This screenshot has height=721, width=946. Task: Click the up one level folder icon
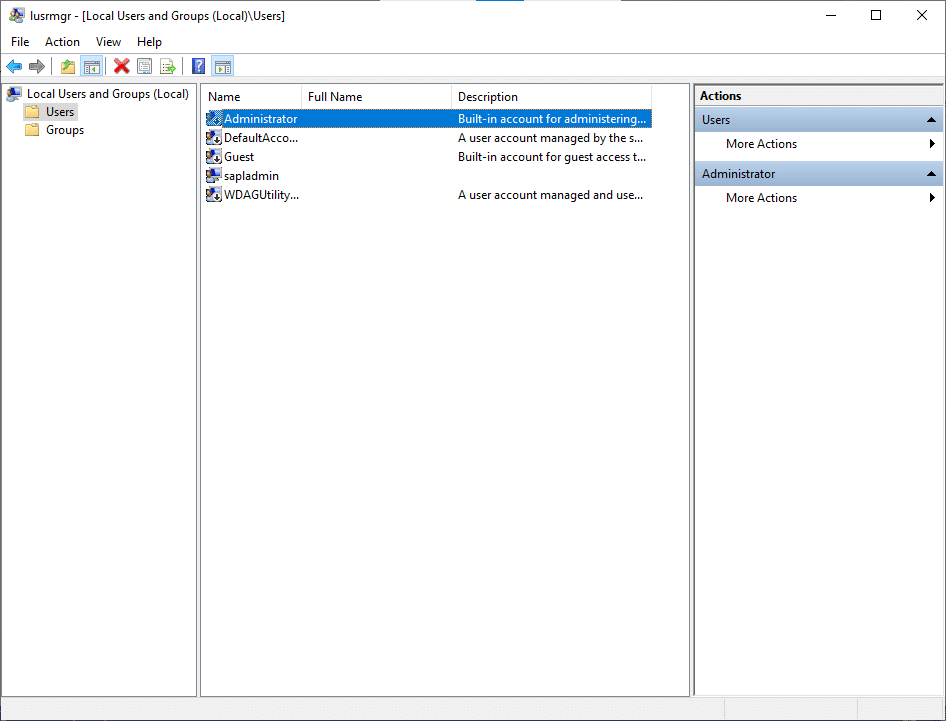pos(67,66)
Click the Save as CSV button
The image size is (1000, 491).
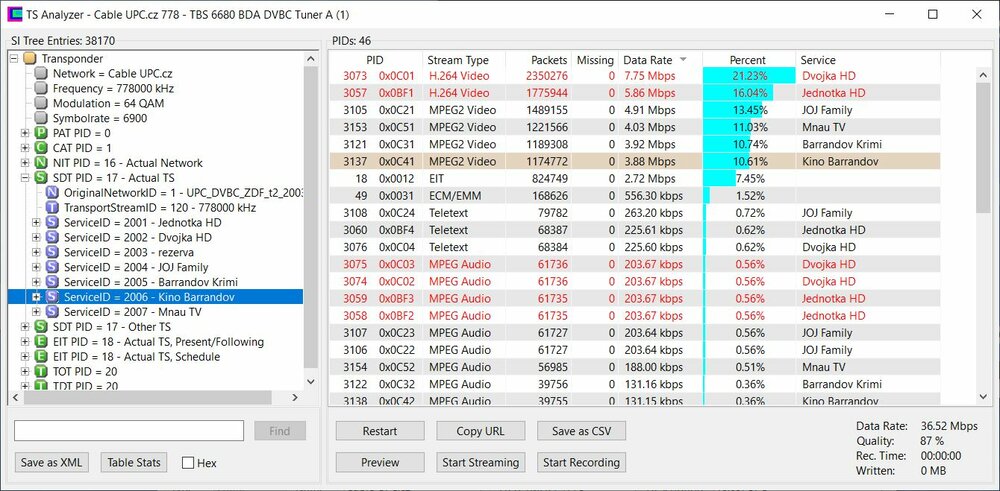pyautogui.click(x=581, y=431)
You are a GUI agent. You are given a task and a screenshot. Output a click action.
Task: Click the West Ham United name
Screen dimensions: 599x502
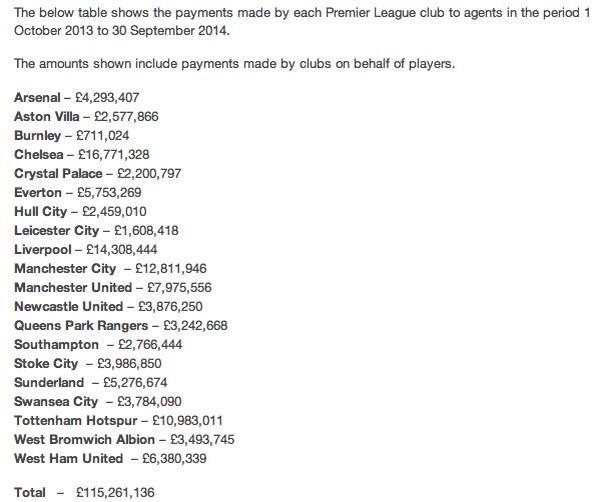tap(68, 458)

===

> _What to do_:
Without the pictures, copy out each entry exactly as it stands.

> _Answer to the exercise_:
This screenshot has height=721, width=946. Task: Click the up one level folder icon
pos(67,66)
Click the Save as CSV button
The image size is (1000, 491).
pyautogui.click(x=581, y=431)
You are a GUI agent. You are given a task and a screenshot. Output a click action.
Task: Click the West Ham United name
Screen dimensions: 599x502
tap(68, 458)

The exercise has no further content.